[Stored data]
+ + +

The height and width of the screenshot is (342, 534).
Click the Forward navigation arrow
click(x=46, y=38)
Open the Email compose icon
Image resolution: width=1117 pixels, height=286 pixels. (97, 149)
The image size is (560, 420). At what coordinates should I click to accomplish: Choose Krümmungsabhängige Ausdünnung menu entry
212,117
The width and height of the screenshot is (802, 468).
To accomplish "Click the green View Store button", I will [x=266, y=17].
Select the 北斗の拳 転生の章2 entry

+ + +

▶ [About this task]: Give every record again, exactly as it reads.

▶ [Written response]:
The height and width of the screenshot is (342, 534).
Click the Forward navigation arrow
click(x=46, y=38)
Open the Email compose icon
Image resolution: width=1117 pixels, height=286 pixels. (97, 149)
The image size is (560, 420). At what coordinates should I click to accomplish: Choose Krümmungsabhängige Ausdünnung menu entry
212,117
The width and height of the screenshot is (802, 468).
To accomplish "Click the green View Store button", I will [x=266, y=17].
Select the 北斗の拳 転生の章2 entry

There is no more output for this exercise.